How to Break the Ice When Disclosing IBD to Friends
When you live with inflammatory bowel disease (IBD), nothing feels more awkward than being with a group of friends that has no clue what you’re thinking: Where the heck is the bathroom?
Honestly, I wonder at least once a day what life is like when you’re not obsessing over toilets. Do people actually live like that? When you’re surrounded by people, it suddenly feels like the biggest, loudest thought in the room. You want to focus on the conversation and fully engage, but 50% of your attention is toward the line forming at the door toward the back.
Or maybe it’s another scenario — you’ve been struggling for months with unexplained symptoms, and no one knows what’s been going on. You finally have a diagnosis that explains it all, and now it’s time to disclose to the people closest to you. You want to, but the words escape you once you’re sitting down to do it: What will they think? Or ask? Will they even care? Will they even understand? The internal questioning is endless… perhaps the loudest query is, Why not just keep it to myself?
Well, first of all, please don’t keep it to yourself. It’s always up to you when you want to share with someone, but a life with IBD is really isolating if you don’t find that support network.
Second of all, especially when it comes to close relationships — especially romantic ones — I do understand the hesitation on when and how to share your news. It can feel like an uncomfortable conversation, especially if people don’t know what IBD is (although they can probably gather from the name).
If you’re ready to break the ice but not sure how to crack it, here are some suggestions to consider:
- Dedicate a place and time to talk. Having a set time on the calendar can help you have a goal time to prepare for.
- Reference past events that are related, if you’re comfortable. For example, “Do you remember that time where I used the bathroom several times at your house?” Relate what you want to share to a time that they may have noticed but didn’t ask about.
- Prepare for questions. Chances are that people have at least heard of IBD, Crohn’s, or ulcerative colitis, so they have a basic understanding of what it means. Still, people may still ask clarifying questions to be able to best support you.
- Consider talking about it during movement. It can often be easier to talk about hard things when our bodies are moving. Exercise releases endorphins that can help people feel safer to discuss more. Ask a friend to go for a walk, or, if you’re unable to walk right now, pick something low-key to do at home.
- Ask for what you need. Pretty simple, right? But maybe not easily done. However, you’re choosing to tell this specific person or group of people for a reason, which means they mean something special to you. Chances are that you mean something to them too, so if there’s a way they can support you, let them know.
- Keep it informative but brief. One of the biggest sources of social anxiety for me is not having an out during a lengthy conversation. That in itself makes me feel like I need to go to the bathroom. When talking about your diagnosis, share what you want to share and find an appropriate time to change the subject when you’re done. This gives you an out to take a break and gives your friends an opportunity to process what you’ve said.

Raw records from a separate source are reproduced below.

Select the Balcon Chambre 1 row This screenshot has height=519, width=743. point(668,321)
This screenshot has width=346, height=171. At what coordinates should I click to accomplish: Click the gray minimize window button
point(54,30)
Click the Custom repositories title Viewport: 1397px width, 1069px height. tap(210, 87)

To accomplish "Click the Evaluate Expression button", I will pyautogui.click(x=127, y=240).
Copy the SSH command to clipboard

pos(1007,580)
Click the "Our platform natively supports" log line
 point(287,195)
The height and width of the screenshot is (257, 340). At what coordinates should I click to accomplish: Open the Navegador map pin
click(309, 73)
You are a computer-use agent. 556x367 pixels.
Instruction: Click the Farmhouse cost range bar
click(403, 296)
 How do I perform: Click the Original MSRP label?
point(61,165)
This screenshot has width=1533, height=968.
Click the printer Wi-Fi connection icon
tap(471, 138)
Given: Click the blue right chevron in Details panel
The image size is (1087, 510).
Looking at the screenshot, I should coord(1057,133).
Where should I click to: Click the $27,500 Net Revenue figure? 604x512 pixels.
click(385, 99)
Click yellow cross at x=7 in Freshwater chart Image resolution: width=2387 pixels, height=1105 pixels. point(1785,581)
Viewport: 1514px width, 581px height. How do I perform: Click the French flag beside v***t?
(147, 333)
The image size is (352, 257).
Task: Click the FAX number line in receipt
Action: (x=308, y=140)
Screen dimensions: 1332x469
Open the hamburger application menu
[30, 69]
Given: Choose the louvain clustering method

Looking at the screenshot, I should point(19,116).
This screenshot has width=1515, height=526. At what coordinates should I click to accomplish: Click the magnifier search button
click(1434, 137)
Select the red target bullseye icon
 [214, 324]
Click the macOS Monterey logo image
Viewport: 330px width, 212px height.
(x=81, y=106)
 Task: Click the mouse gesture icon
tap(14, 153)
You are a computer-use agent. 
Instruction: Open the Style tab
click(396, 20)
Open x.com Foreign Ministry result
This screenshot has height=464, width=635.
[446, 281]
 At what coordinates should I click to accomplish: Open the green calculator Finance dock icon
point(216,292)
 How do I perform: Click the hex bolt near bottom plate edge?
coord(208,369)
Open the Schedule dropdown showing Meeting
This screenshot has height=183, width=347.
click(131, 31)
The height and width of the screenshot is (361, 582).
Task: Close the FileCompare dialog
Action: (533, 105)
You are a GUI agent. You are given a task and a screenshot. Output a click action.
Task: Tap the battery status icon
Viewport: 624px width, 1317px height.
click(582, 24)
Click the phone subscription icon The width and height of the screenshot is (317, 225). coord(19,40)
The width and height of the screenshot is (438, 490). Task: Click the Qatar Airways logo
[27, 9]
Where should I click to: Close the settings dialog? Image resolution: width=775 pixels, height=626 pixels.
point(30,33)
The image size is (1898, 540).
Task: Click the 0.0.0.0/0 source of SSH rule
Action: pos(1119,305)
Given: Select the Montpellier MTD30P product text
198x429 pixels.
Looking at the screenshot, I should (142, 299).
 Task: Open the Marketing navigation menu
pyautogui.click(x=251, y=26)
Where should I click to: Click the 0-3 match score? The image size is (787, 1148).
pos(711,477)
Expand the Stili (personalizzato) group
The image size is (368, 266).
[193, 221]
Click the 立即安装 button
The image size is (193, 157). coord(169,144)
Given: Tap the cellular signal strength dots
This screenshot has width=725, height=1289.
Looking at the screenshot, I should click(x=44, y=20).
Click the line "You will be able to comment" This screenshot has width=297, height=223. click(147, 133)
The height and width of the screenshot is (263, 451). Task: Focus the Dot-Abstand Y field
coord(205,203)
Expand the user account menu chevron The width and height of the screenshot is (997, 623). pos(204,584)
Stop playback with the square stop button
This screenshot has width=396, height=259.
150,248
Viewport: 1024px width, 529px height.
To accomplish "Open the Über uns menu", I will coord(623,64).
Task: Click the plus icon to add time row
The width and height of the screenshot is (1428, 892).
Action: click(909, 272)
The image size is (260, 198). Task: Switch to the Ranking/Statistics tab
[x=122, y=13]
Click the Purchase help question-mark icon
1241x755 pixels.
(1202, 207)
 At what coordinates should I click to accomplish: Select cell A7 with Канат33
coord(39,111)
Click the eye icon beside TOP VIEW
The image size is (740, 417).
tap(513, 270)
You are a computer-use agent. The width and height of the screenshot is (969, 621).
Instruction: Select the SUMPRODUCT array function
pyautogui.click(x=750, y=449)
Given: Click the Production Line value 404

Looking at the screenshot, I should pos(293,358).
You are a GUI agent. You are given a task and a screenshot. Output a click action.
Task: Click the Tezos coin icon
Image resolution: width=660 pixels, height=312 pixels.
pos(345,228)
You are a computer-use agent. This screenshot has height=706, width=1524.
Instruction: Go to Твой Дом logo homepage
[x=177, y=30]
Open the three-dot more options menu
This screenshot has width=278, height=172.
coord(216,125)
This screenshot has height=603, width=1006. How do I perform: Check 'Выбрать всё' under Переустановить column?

- Be honest. I’m a big proponent of being honest and open but not crossing over into venting when it’s not appropriate. Sometimes breaking the ice about IBD should just be about that: breaking the ice to pave the way for future discussions. Be careful not to fall into venting that may overwhelm the audience who just got this new information.
If you’ve recently shared with loved ones, what tips would you add? Please share your advice in the comments.